▸ **Material to process**

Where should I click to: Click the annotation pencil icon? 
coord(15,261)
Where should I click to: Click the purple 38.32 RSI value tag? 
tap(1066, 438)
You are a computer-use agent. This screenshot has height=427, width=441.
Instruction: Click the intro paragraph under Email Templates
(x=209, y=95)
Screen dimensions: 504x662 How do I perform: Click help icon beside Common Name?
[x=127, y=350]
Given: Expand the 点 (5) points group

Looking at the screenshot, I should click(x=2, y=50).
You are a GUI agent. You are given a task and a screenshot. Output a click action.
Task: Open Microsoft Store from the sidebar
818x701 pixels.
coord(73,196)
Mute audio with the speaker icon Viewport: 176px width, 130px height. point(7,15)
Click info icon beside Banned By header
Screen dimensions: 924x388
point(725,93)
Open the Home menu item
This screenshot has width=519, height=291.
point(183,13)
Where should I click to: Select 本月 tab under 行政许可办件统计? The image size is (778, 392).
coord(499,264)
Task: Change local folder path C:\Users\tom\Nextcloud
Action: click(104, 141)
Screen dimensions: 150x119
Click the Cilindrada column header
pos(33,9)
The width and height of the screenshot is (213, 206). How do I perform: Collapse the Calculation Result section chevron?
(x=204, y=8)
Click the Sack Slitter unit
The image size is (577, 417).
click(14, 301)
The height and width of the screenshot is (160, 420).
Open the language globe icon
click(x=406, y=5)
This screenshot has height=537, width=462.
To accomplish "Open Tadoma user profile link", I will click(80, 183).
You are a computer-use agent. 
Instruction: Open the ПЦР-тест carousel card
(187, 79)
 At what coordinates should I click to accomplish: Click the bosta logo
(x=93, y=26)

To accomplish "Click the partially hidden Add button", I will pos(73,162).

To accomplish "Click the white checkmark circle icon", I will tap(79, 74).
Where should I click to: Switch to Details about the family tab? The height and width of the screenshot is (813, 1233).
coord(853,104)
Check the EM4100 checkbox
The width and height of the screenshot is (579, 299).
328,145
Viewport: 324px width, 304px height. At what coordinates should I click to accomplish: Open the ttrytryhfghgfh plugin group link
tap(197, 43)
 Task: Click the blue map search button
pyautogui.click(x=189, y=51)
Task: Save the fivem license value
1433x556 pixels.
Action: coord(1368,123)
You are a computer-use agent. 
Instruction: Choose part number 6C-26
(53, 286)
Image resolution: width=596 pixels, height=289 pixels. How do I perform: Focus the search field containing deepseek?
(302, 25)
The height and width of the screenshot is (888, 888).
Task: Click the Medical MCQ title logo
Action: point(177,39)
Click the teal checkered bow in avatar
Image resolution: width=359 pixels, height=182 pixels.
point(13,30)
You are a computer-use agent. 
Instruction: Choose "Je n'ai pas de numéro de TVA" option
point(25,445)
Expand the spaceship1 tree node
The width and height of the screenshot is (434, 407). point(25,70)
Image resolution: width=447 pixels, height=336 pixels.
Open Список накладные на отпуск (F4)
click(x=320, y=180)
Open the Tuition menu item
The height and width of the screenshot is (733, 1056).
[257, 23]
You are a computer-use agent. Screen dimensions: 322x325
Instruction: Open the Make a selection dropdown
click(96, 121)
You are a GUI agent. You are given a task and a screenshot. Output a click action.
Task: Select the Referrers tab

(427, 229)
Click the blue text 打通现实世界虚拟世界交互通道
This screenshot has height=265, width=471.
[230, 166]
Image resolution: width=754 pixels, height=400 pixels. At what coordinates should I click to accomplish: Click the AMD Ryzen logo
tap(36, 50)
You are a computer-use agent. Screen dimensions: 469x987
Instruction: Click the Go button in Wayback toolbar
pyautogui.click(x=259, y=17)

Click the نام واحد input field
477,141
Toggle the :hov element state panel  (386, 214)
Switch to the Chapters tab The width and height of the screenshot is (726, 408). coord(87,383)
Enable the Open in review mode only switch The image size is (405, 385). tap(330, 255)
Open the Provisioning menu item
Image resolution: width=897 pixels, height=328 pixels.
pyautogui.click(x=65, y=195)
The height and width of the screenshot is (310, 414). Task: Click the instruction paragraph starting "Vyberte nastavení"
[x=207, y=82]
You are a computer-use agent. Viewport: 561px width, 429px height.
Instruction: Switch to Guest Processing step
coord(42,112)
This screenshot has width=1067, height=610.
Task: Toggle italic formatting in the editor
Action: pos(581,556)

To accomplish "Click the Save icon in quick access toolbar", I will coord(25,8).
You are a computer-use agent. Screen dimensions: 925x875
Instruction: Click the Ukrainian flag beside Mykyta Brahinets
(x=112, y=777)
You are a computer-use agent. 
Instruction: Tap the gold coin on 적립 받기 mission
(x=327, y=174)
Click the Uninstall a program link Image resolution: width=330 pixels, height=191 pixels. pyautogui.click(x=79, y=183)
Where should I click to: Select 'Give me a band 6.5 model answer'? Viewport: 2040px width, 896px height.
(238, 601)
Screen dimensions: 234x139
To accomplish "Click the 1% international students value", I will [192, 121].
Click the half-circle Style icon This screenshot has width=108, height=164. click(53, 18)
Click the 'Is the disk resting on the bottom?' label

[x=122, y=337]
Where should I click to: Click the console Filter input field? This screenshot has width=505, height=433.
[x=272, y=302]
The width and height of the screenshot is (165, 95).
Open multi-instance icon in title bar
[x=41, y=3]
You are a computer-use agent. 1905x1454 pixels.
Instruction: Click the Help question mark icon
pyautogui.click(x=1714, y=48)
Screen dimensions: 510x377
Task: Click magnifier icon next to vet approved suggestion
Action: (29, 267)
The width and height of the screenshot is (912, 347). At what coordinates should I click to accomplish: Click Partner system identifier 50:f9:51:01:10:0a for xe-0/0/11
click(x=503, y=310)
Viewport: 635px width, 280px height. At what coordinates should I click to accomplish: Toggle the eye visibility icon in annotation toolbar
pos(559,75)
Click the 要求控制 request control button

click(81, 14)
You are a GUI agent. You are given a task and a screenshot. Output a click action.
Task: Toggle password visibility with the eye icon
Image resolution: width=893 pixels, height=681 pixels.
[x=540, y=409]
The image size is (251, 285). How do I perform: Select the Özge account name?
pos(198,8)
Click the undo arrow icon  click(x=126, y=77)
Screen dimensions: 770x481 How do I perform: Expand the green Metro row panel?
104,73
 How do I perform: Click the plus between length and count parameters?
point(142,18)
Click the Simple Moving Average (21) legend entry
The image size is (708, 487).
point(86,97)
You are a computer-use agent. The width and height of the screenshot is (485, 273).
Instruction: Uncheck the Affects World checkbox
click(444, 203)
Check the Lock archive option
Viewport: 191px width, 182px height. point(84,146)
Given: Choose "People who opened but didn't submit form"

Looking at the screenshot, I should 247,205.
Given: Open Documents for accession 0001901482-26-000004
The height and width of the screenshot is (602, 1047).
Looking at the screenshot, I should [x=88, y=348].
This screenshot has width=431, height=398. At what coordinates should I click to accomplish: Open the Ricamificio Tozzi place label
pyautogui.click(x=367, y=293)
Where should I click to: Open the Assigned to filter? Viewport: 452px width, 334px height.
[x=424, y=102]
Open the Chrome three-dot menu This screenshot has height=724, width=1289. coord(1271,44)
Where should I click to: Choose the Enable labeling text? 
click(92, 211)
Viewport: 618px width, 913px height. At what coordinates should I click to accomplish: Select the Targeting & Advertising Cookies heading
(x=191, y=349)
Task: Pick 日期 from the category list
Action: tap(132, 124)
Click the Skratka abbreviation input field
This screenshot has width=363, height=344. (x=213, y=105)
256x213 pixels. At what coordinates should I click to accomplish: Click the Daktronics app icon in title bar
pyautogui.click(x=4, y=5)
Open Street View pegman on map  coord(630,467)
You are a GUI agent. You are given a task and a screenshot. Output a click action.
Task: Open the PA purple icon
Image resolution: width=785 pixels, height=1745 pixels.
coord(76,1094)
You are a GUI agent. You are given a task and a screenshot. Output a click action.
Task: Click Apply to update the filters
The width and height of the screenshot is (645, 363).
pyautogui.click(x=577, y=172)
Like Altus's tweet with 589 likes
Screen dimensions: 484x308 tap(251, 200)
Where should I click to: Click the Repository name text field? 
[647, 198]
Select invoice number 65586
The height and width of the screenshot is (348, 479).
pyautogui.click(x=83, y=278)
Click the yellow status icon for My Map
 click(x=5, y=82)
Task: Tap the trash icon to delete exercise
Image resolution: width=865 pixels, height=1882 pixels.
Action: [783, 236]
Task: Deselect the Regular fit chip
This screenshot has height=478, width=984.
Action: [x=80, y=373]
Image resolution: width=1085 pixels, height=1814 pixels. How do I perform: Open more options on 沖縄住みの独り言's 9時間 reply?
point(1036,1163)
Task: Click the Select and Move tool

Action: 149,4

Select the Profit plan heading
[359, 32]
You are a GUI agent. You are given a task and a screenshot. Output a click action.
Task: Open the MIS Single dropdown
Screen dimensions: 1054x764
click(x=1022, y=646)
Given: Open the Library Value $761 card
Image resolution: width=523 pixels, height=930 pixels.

▸ **What you should do**
Copy out, word for word, the part of the entries above that begins at the line with "Image resolution: width=785" and ends at the line with "Task: Deselect the Regular fit chip", including both.

▸ **The completed task**
Image resolution: width=785 pixels, height=1745 pixels.
coord(76,1094)
You are a GUI agent. You are given a task and a screenshot. Output a click action.
Task: Click Apply to update the filters
The width and height of the screenshot is (645, 363).
pyautogui.click(x=577, y=172)
Like Altus's tweet with 589 likes
Screen dimensions: 484x308 tap(251, 200)
Where should I click to: Click the Repository name text field? 
[647, 198]
Select invoice number 65586
The height and width of the screenshot is (348, 479).
pyautogui.click(x=83, y=278)
Click the yellow status icon for My Map
 click(x=5, y=82)
Task: Tap the trash icon to delete exercise
Image resolution: width=865 pixels, height=1882 pixels.
Action: [783, 236]
Task: Deselect the Regular fit chip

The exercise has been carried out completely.